What makes it more interesting is the 1800 nit brightness, which is unusually high for this category. That matters because one of the long standing weaknesses of wearable displays has been usability outside dimly lit rooms. VIZO is clearly pushing the idea that this is something you can use on a train, in a park, or sat by a bright window without everything washing out.

Designed for Real Life, Not Just Demos

One of the biggest hurdles for AR glasses has always been comfort. If they are awkward or fatiguing, they simply do not get used.

VIZO claims to have leaned heavily into real world testing here, producing a lightweight and balanced design intended for longer sessions. There is also built in myopia adjustment up to 500 degrees, which is a genuinely practical touch. It means a chunk of users can skip prescription inserts altogether and just dial things in.

That sort of thinking suggests this is less about impressing at a trade show and more about surviving daily use.

Plug, Play, and Get On With It

VIZO Steps Into the AR Arena with Cinema-Scale Smart Glasses
VIZO Steps Into the AR Arena with Cinema-Scale Smart Glasses

Connectivity is refreshingly straightforward. The V1 uses USB C with DisplayPort support, meaning it should work with a wide range of devices including smartphones, laptops, and even games consoles.

No convoluted pairing process. No ecosystem lock in. Just plug it in and go.

That simplicity could be one of its biggest strengths, especially for anyone who has wrestled with early VR or AR setups that felt like assembling a small satellite before you could watch a film.

More Than Just a Screen

Audio is handled via integrated stereo speakers, and there is support for switching between 2D and 3D viewing modes. That points towards a flexible use case, from streaming films to casual gaming or even just expanding your screen real estate when working on the move.

It is not trying to be a full mixed reality headset. Instead, it sits in an interesting middle ground between entertainment device and productivity tool.

VIZO Steps Into the AR Arena with Cinema-Scale Smart Glasses
VIZO Steps Into the AR Arena with Cinema-Scale Smart Glasses

A New Name to Watch?

VIZO itself is a relatively new brand, founded in 2025 and built around the idea of “Tech Around You.” That philosophy comes through quite clearly here. The V1 does not attempt to reinvent computing, but rather slips into your existing setup and enhances it.

Whether it succeeds will depend on real world adoption, but the direction is promising. AR does not need to be dramatic to be useful. Sometimes it just needs to work.

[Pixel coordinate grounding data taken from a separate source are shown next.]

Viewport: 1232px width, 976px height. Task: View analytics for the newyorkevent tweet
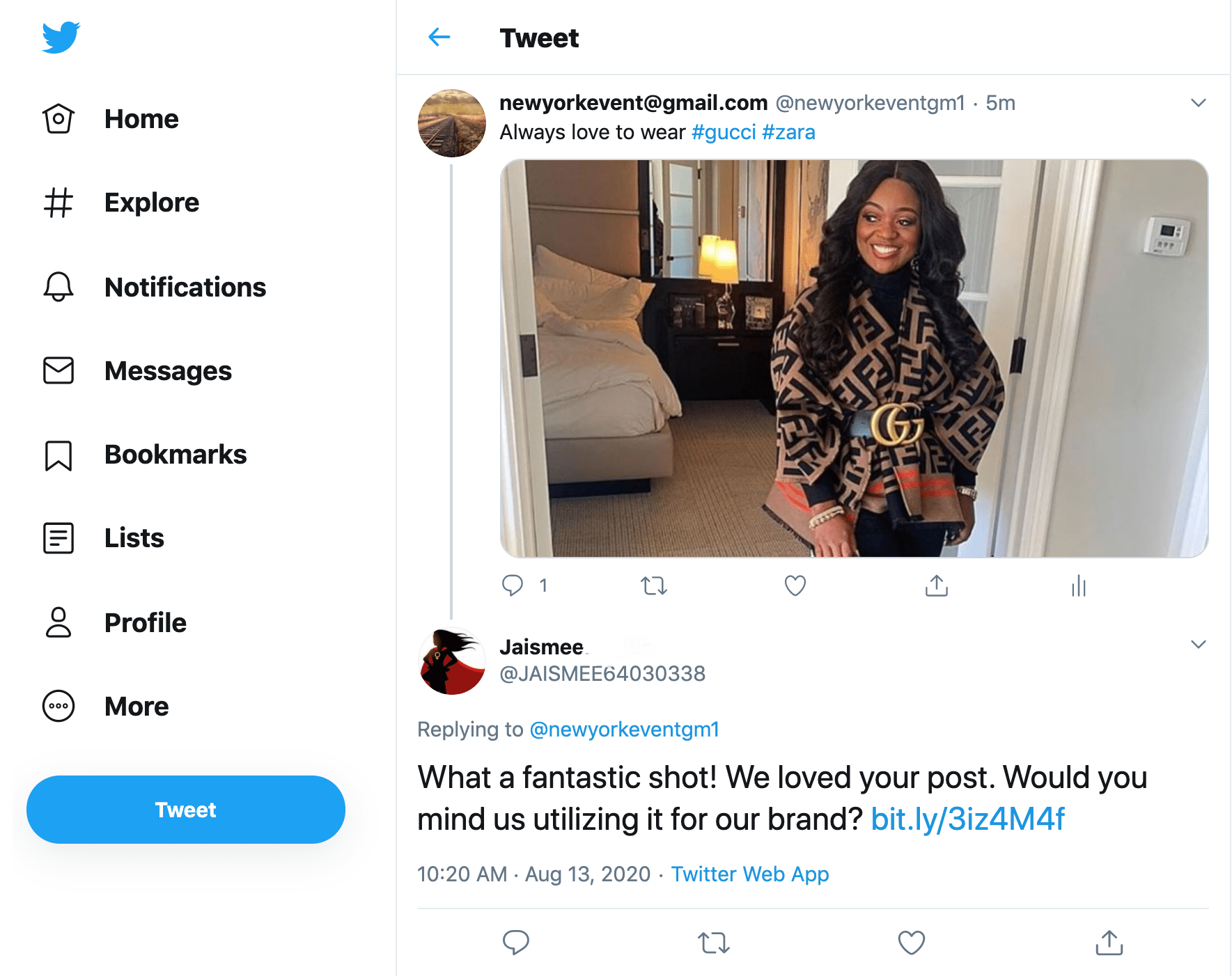(x=1078, y=586)
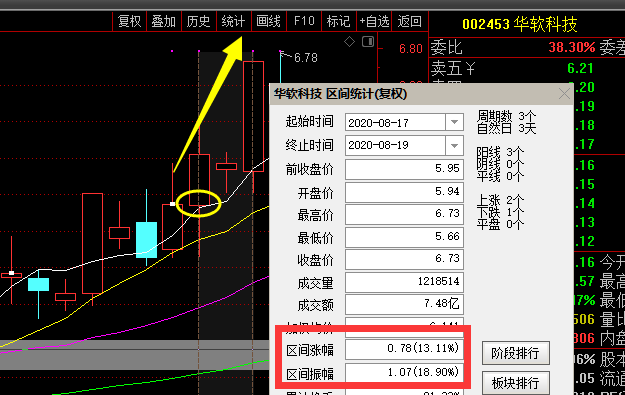The image size is (625, 395).
Task: Close the 区间统计 dialog
Action: (564, 94)
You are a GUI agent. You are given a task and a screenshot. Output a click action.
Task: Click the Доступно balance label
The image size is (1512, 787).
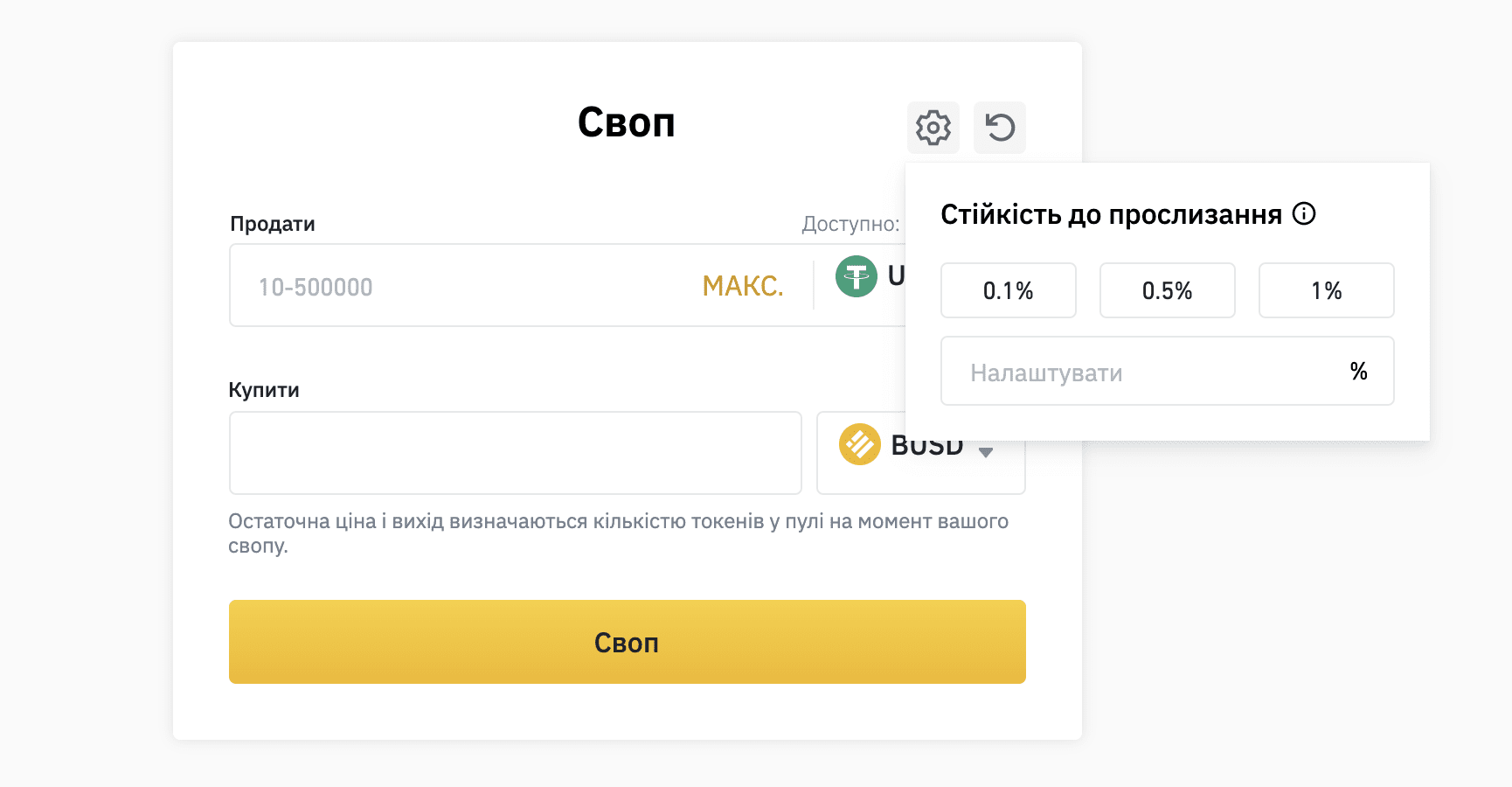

The VIZO V1 is available now via TOZO’s store and Amazon UK, signalling a fairly confident launch rather than a tentative experiment.

Final Thoughts

We have seen plenty of ambitious AR concepts over the years. Many have dazzled briefly before fading away under the weight of complexity or impracticality.

What makes the VIZO V1 interesting is that it appears to be aiming for something far simpler. A wearable screen that just works, wherever you happen to be.

And in 2026, that might be exactly what this space needs.